Print the data in full, exactly as it reads.

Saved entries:
************
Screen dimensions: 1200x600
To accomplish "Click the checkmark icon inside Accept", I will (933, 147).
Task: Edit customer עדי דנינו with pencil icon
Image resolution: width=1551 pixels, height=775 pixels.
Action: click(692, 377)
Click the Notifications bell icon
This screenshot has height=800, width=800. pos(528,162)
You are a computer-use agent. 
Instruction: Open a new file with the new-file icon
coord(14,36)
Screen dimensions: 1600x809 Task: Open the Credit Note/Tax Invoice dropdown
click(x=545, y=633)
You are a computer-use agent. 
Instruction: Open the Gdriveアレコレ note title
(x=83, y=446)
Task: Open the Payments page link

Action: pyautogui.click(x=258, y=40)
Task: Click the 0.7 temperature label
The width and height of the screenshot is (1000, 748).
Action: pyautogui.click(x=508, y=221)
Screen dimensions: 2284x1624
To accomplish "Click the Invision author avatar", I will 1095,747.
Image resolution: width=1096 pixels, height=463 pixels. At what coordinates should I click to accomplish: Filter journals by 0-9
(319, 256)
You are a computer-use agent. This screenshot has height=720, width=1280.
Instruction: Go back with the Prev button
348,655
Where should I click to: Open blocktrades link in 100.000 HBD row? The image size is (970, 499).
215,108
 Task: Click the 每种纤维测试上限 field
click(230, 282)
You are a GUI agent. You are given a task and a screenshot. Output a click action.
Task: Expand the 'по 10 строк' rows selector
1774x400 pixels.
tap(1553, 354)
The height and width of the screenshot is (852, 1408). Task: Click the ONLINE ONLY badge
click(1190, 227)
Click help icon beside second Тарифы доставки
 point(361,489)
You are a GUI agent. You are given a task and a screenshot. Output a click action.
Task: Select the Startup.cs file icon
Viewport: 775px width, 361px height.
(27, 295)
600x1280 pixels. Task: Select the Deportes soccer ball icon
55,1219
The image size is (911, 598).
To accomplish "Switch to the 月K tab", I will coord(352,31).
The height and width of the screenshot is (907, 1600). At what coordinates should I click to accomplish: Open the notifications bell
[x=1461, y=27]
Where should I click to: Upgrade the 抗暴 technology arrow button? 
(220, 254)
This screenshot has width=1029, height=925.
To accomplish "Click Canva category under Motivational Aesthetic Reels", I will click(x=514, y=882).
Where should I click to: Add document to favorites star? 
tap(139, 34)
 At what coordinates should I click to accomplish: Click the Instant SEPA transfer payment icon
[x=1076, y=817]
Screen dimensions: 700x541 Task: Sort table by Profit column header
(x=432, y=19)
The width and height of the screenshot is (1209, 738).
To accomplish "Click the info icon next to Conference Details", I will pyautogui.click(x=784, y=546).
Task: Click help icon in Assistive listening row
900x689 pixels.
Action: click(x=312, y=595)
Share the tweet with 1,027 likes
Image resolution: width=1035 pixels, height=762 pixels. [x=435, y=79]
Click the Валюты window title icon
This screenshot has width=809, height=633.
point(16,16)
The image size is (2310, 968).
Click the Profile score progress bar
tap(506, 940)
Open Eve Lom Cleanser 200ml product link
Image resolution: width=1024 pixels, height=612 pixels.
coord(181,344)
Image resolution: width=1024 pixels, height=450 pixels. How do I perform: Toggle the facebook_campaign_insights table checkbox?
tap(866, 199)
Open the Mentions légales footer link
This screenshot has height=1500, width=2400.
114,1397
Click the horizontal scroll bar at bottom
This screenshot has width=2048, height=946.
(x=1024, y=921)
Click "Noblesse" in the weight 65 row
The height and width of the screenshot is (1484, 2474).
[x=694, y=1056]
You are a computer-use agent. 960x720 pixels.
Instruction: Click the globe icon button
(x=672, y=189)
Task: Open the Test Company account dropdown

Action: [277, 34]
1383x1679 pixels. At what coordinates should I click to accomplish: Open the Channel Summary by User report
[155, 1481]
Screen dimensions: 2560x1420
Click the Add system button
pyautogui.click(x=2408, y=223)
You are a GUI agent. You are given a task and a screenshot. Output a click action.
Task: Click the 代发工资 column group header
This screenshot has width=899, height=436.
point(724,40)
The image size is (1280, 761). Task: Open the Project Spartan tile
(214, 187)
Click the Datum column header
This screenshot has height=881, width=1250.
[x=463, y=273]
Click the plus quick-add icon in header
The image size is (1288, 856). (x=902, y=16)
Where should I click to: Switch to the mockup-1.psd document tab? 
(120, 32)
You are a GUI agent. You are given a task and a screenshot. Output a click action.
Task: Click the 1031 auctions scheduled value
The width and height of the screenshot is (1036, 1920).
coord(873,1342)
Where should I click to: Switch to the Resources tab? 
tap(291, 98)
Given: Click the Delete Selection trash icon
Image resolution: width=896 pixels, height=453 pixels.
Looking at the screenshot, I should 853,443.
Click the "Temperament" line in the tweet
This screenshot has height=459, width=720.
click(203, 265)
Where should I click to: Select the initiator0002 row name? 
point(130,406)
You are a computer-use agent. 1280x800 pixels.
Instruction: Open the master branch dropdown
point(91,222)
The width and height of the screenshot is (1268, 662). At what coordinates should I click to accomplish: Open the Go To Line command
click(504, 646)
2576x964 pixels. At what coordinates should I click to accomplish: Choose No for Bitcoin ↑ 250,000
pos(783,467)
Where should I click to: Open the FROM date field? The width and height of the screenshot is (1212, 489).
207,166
************
**Reply:**
Screen dimensions: 1200x600
To accomplish "Click the checkmark icon inside Accept", I will (933, 147).
Task: Edit customer עדי דנינו with pencil icon
Image resolution: width=1551 pixels, height=775 pixels.
Action: click(692, 377)
Click the Notifications bell icon
This screenshot has height=800, width=800. pos(528,162)
You are a computer-use agent. 
Instruction: Open a new file with the new-file icon
coord(14,36)
Screen dimensions: 1600x809 Task: Open the Credit Note/Tax Invoice dropdown
click(x=545, y=633)
You are a computer-use agent. 
Instruction: Open the Gdriveアレコレ note title
(x=83, y=446)
Task: Open the Payments page link

Action: pyautogui.click(x=258, y=40)
Task: Click the 0.7 temperature label
The width and height of the screenshot is (1000, 748).
Action: pyautogui.click(x=508, y=221)
Screen dimensions: 2284x1624
To accomplish "Click the Invision author avatar", I will 1095,747.
Image resolution: width=1096 pixels, height=463 pixels. At what coordinates should I click to accomplish: Filter journals by 0-9
(319, 256)
You are a computer-use agent. This screenshot has height=720, width=1280.
Instruction: Go back with the Prev button
348,655
Where should I click to: Open blocktrades link in 100.000 HBD row? The image size is (970, 499).
215,108
 Task: Click the 每种纤维测试上限 field
click(230, 282)
You are a GUI agent. You are given a task and a screenshot. Output a click action.
Task: Expand the 'по 10 строк' rows selector
1774x400 pixels.
tap(1553, 354)
The height and width of the screenshot is (852, 1408). Task: Click the ONLINE ONLY badge
click(1190, 227)
Click help icon beside second Тарифы доставки
 point(361,489)
You are a GUI agent. You are given a task and a screenshot. Output a click action.
Task: Select the Startup.cs file icon
Viewport: 775px width, 361px height.
(27, 295)
600x1280 pixels. Task: Select the Deportes soccer ball icon
55,1219
The image size is (911, 598).
To accomplish "Switch to the 月K tab", I will coord(352,31).
The height and width of the screenshot is (907, 1600). At what coordinates should I click to accomplish: Open the notifications bell
[x=1461, y=27]
Where should I click to: Upgrade the 抗暴 technology arrow button? 
(220, 254)
This screenshot has width=1029, height=925.
To accomplish "Click Canva category under Motivational Aesthetic Reels", I will click(x=514, y=882).
Where should I click to: Add document to favorites star? 
tap(139, 34)
 At what coordinates should I click to accomplish: Click the Instant SEPA transfer payment icon
[x=1076, y=817]
Screen dimensions: 700x541 Task: Sort table by Profit column header
(x=432, y=19)
The width and height of the screenshot is (1209, 738).
To accomplish "Click the info icon next to Conference Details", I will pyautogui.click(x=784, y=546).
Task: Click help icon in Assistive listening row
900x689 pixels.
Action: click(x=312, y=595)
Share the tweet with 1,027 likes
Image resolution: width=1035 pixels, height=762 pixels. [x=435, y=79]
Click the Валюты window title icon
This screenshot has width=809, height=633.
point(16,16)
The image size is (2310, 968).
Click the Profile score progress bar
tap(506, 940)
Open Eve Lom Cleanser 200ml product link
Image resolution: width=1024 pixels, height=612 pixels.
coord(181,344)
Image resolution: width=1024 pixels, height=450 pixels. How do I perform: Toggle the facebook_campaign_insights table checkbox?
tap(866, 199)
Open the Mentions légales footer link
This screenshot has height=1500, width=2400.
114,1397
Click the horizontal scroll bar at bottom
This screenshot has width=2048, height=946.
(x=1024, y=921)
Click "Noblesse" in the weight 65 row
The height and width of the screenshot is (1484, 2474).
[x=694, y=1056]
You are a computer-use agent. 960x720 pixels.
Instruction: Click the globe icon button
(x=672, y=189)
Task: Open the Test Company account dropdown

Action: [277, 34]
1383x1679 pixels. At what coordinates should I click to accomplish: Open the Channel Summary by User report
[155, 1481]
Screen dimensions: 2560x1420
Click the Add system button
pyautogui.click(x=2408, y=223)
You are a GUI agent. You are given a task and a screenshot. Output a click action.
Task: Click the 代发工资 column group header
This screenshot has width=899, height=436.
point(724,40)
The image size is (1280, 761). Task: Open the Project Spartan tile
(214, 187)
Click the Datum column header
This screenshot has height=881, width=1250.
[x=463, y=273]
Click the plus quick-add icon in header
The image size is (1288, 856). (x=902, y=16)
Where should I click to: Switch to the mockup-1.psd document tab? 
(120, 32)
You are a GUI agent. You are given a task and a screenshot. Output a click action.
Task: Click the 1031 auctions scheduled value
The width and height of the screenshot is (1036, 1920).
coord(873,1342)
Where should I click to: Switch to the Resources tab? 
tap(291, 98)
Given: Click the Delete Selection trash icon
Image resolution: width=896 pixels, height=453 pixels.
Looking at the screenshot, I should 853,443.
Click the "Temperament" line in the tweet
This screenshot has height=459, width=720.
click(203, 265)
Where should I click to: Select the initiator0002 row name? 
point(130,406)
You are a computer-use agent. 1280x800 pixels.
Instruction: Open the master branch dropdown
point(91,222)
The width and height of the screenshot is (1268, 662). At what coordinates should I click to accomplish: Open the Go To Line command
click(504, 646)
2576x964 pixels. At what coordinates should I click to accomplish: Choose No for Bitcoin ↑ 250,000
pos(783,467)
Where should I click to: Open the FROM date field? The width and height of the screenshot is (1212, 489).
207,166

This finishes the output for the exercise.